Coin Change II medium

Problem Statement

You are given an integer array coins representing coins of different denominations and an integer amount representing a total amount of money.

Return the number of combinations that make up that amount. If that amount of money cannot be made up by any combination of the coins, return 0.

You may assume that you have an infinite number of each kind of coin.

The order of coins doesn’t matter.

Example 1:

Input: amount = 5, coins = [1,2,5] Output: 4 Explanation: There are four ways to make up the amount: 5=5 5=2+2+1 5=2+1+1+1 5=1+1+1+1+1

Example 2:

Input: amount = 3, coins = [2] Output: 0 Explanation: The amount of 3 cannot be made up just with coins of 2.

Steps:

1. Dynamic Programming Approach: We'll use dynamic programming to solve this problem efficiently. We'll create a DP table (array) dp of size amount + 1. dp[i] will store the number of combinations to make up the amount i.

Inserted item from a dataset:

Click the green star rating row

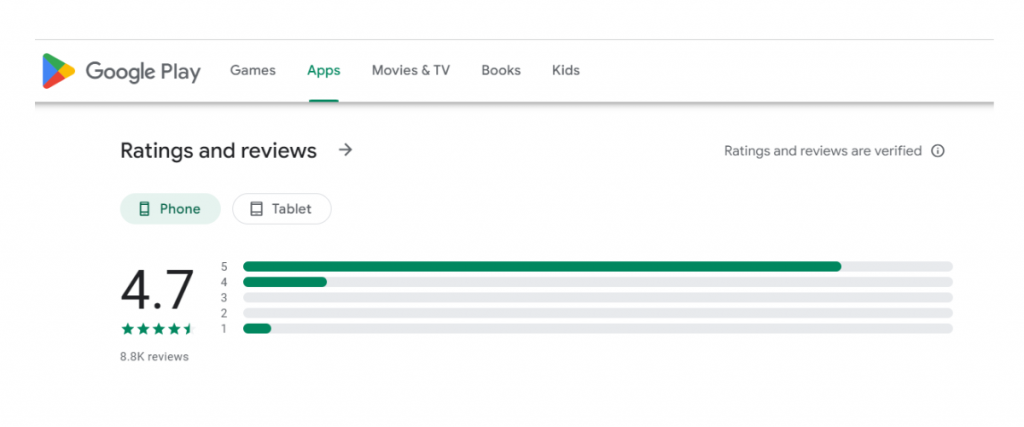pos(157,328)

2. Initialization: Initialize dp[0] to 1 (there's one way to make up amount 0: using no coins). The rest of the dp array is initialized to 0.

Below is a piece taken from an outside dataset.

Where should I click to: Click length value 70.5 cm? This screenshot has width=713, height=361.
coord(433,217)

3. Iteration: Iterate through each coin in coins. For each coin c, iterate through the dp array from c to amount. For each index i, dp[i] will be updated by adding dp[i - c]. This is because if we can make up the amount i - c, we can also make up the amount i by adding coin c.

4. Result: After iterating through all coins, dp[amount] will contain the total number of combinations to make up the amount.

Explanation:

The dynamic programming approach cleverly avoids redundant calculations. It builds up the solution iteratively. For each coin, it considers all possible ways to include that coin in forming the target amount. The addition dp[i] += dp[i - c] ensures we are counting all combinations, not just permutations.

Code (Typescript):

function change(amount: number, coins: number[]): number {
    const dp: number[] = new Array(amount + 1).fill(0);
    dp[0] = 1; // Base case: one way to make amount 0

    for (const coin of coins) {
        for (let i = coin; i <= amount; i++) {
            dp[i] += dp[i - coin];
        }
    }

    return dp[amount];
}

Complexity:

• Time Complexity: O(amount * number of coins). The nested loops iterate through the DP table and coins.
• Space Complexity: O(amount). The DP table uses space proportional to the amount.